LLMs Can't Jump

(philsci-archive.pitt.edu)

1 points | by annapowellsmith 5 hours ago ago

2 comments

  • annapowellsmith 5 hours ago ago

    How do we fundamentally discover new things? In a letter to Maurice Solovine, Albert Einstein conceptualized discovery as a cyclical process involving an intuitive 'jump' from sensory experience to axioms, followed by logical deduction. While Generative AI has mastered Induction (statistical pattern matching) and is rapidly conquering Deduction (formal proof), we argue it lacks the mechanism for Abduction—the generation of novel explanatory hypotheses. Using Einstein’s formulation of General Relativity as a computational case study, we demonstrate that the prevailing theory of "creativity as data compression" (induction) fails to account for discoveries where observational data is scarce. This position paper argues that while a modern Large Language Model could plausibly execute the deductive phase of proving theorems from established premises, it is structurally incapable of the abductive 'Jump' required to formulate those premises. We identify the translation of simulation into formal axioms as the critical bottleneck in artificial scientific invention, and propose that physically consistent, multimodal world models offer the necessary sensory grounding to bridge this divide.

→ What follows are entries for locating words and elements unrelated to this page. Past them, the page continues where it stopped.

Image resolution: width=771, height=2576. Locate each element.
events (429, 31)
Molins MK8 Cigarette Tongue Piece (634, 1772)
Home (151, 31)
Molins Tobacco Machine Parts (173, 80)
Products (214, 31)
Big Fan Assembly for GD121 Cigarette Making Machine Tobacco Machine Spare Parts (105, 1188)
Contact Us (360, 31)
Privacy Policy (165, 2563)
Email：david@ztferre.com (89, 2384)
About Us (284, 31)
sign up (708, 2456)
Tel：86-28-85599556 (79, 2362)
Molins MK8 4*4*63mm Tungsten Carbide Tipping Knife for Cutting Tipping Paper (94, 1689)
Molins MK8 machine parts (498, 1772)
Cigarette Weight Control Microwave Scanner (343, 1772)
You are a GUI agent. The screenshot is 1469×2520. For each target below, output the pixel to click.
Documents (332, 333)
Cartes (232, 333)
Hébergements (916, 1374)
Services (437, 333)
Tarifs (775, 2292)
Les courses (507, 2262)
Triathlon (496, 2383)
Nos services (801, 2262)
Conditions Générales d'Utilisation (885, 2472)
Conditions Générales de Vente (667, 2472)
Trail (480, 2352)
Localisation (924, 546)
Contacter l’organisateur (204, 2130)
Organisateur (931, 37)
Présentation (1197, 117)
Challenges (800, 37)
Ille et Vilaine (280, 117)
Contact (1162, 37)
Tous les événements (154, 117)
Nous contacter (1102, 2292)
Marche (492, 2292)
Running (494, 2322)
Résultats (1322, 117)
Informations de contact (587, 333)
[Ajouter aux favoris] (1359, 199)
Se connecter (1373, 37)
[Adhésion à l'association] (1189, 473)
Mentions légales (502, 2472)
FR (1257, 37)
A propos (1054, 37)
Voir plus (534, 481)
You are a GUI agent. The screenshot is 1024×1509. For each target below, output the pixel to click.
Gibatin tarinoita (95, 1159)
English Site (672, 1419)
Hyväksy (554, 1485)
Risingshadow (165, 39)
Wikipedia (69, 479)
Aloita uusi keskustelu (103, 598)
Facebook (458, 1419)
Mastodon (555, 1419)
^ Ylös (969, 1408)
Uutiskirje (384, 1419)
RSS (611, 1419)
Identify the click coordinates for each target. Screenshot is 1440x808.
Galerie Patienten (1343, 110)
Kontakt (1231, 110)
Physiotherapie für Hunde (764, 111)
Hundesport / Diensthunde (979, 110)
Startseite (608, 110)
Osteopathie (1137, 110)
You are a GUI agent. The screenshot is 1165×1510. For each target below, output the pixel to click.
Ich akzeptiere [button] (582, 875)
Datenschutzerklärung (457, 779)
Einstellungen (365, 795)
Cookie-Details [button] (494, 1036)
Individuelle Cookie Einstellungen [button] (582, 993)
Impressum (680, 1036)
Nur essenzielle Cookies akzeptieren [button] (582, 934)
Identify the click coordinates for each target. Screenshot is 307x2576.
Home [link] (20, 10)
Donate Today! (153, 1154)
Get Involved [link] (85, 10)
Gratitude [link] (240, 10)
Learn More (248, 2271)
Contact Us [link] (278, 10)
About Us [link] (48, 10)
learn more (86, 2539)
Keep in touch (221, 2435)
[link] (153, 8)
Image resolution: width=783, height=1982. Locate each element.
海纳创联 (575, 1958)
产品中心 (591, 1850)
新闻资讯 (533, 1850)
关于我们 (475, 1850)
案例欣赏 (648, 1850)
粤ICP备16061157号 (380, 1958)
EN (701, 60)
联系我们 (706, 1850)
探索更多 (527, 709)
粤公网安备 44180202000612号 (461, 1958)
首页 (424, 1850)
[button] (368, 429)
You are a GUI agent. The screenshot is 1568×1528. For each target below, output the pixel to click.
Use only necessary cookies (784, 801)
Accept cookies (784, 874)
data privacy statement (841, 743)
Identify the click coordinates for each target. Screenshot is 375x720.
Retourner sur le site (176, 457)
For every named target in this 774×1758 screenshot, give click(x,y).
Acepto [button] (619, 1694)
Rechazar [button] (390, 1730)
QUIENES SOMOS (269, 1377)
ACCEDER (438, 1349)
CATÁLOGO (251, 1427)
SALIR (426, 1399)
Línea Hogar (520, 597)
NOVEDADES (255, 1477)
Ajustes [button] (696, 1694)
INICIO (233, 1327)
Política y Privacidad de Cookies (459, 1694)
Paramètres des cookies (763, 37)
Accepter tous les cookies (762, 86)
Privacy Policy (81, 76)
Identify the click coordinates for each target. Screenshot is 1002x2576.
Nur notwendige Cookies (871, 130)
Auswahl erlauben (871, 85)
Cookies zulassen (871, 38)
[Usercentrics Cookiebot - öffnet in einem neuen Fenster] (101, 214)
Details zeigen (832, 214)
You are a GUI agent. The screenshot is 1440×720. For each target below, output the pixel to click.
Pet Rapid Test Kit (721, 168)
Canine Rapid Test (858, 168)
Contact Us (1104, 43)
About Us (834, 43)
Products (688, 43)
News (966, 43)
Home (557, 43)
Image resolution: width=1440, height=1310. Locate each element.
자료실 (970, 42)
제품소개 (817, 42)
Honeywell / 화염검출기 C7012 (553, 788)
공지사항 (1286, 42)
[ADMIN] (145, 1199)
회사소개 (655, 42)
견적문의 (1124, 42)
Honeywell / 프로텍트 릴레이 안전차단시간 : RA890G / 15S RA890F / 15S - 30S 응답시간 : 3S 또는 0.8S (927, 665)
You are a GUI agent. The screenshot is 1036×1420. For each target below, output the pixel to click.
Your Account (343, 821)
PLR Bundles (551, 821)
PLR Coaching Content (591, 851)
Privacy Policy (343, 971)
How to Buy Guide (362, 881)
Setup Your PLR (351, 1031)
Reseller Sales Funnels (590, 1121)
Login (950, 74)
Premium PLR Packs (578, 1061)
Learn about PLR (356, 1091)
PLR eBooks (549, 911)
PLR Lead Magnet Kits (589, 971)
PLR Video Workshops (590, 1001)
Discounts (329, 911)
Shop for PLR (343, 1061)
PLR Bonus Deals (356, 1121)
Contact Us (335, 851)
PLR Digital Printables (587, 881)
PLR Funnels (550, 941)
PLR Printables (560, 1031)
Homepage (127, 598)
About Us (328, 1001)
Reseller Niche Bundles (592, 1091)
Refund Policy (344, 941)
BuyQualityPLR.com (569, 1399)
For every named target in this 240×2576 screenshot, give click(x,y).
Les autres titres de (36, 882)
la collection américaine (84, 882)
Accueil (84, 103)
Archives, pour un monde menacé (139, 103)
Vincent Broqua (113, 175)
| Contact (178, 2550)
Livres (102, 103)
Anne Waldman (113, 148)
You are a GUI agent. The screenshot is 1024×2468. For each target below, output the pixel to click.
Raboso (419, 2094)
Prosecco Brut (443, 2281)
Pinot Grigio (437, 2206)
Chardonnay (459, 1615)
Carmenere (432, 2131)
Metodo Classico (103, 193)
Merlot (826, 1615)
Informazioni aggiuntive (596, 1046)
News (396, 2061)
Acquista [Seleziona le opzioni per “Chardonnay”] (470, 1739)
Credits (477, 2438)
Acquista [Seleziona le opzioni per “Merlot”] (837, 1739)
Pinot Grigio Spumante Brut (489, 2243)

  • Soerensen 5 hours ago ago

    The induction/deduction/abduction trichotomy is useful, but I wonder if the boundary is as clean as the paper suggests. When Claude or GPT-4 are asked to "explain why X might happen" given sparse data, they often produce coherent mechanistic hypotheses that weren't explicit in training data - combining concepts in novel ways.

    Is that abduction, or just very sophisticated interpolation in concept space? The charitable reading is that true abduction requires proposing something genuinely outside the training distribution - like Einstein's insight that gravity isn't a force but spacetime curvature. The uncharitable reading is that most human "abduction" is also recombination of prior concepts.

    The real test might be: can LLMs propose hypotheses that are (a) falsifiable, (b) novel relative to literature, and (c) turn out to be correct? There are a few early examples in materials science where LLM-suggested compounds had properties the models hadn't seen, but it's hard to know if that's abduction or lucky extrapolation.